While some of the diversity seems forced and perpetuates some stereotypes we already see today, I am reminded to think about what diversity representation in literature truly means. Mae Respicio’s beautifully written middle grade book The House That Lou Built features a mainly Filipino cast,which struck me with how much it reminded me of myself and my own family because of a lot of the “Filipino” habits they exhibit. Though Pattie’s owning a nail salon is eye-roll worthy, my nail technician whom I love like a mom and have an appointment with bi-weekly is Vietnamese and owns the nail salon she works at. She is one of the hardest working people I know.
I really did love this book and while sad at times, it also made me laugh. Willow’s voice is slightly unemotional, but her casual bluntness was amusing throughout. A variety of themes are covered in this story including coping with loss and finding family in unexpected places.
The Crossover by Kwame Alexander
Middle Grade/YA Verse, Basketball
12-year-old twins, Josh and Jordan, are talented basketball players who begin to grow apart as they transition into junior high.
This is a book I’ve always known about once I started delving into children’s literature because of its numerous awards and constant reappearance on my school district’s summer reading list.

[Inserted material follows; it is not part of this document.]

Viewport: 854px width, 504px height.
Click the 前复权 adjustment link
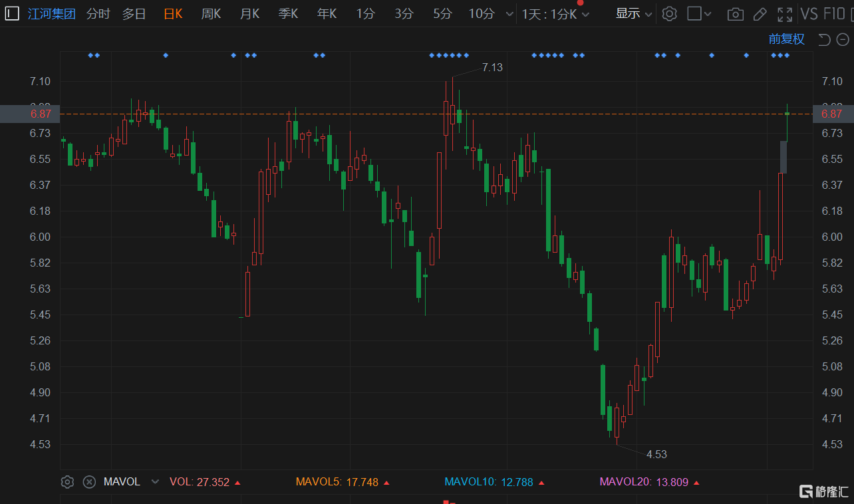point(786,39)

The only book I had read by Kwame Alexander prior to this one was Solo which is inspired by rock music and is also written in verse–I adored that book.
The energy behind Alexander’s writing here truly mirrors the excitement, intensity and swiftness found on the basketball court. It is moving and rhythmic like hip-hop music. I think my most favorite parts of this book are all the scenes which describe the characters actually playing the sport.
I laughed and nearly cried while reading this story about brotherhood, family and responsibility. When Jordan begins to date a classmate who is referred to as Miss Sweet Tea by Josh, I could feel Josh’s growing confusion and sadness–as if he was losing his brother. I used to not enjoy books written in verse, but this book is pure excellence.
The Running Dream by Wendelin Van Draanen
Middle grade/YA realistic fiction, Running, Disability
High-schooler Jessica, who loves to run, loses her leg in an accident and must learn to live the rest of her life with a prosthetic limb.
I really appreciated that this story not only focused on Jessica’s emotional and physical recovery after losing her leg, but the other issues that arise simultaneously including coping with the death of a classmate due to the same accident, struggling with medical bills and learning to live with a disability.
I found Jessica to be a really decent human being. She wasn’t bratty, self-centered or arrogant. Van Draanen created a very likable character who, despite believing her world was coming to an end because she had to give up running forever, was open to change.
The greatest success of this story is the delivery of one its critical takeaways which is the importance of seeing someone for who they are and not just their disability. Jessica befriends Rosa, a classmate who lives with cerebral palsy, but she doesn’t relish in praising herself for doing so. She recognizes how she and others must treat Rosa on a daily basis and makes a conscious effort to change her own views and behaviors. When Jessica is determined to participate in a 10-mile race while pushing Rosa in a wheelchair, she diverts everyone’s attention from her efforts and shines the light on her new friend who is insightful, smart and a wonderful person who deserves to be heard and seen just like anyone else.
Again, I’m not much of a middle-grade reader, but all the ones I read recently were wonderful choices and I was glad to see them on this year’s summer reading list. I’m learning that realistic fiction is my preference when it comes to middle grade books. Be sure to let me know if you have any favorite middle-grade books that you think I might enjoy!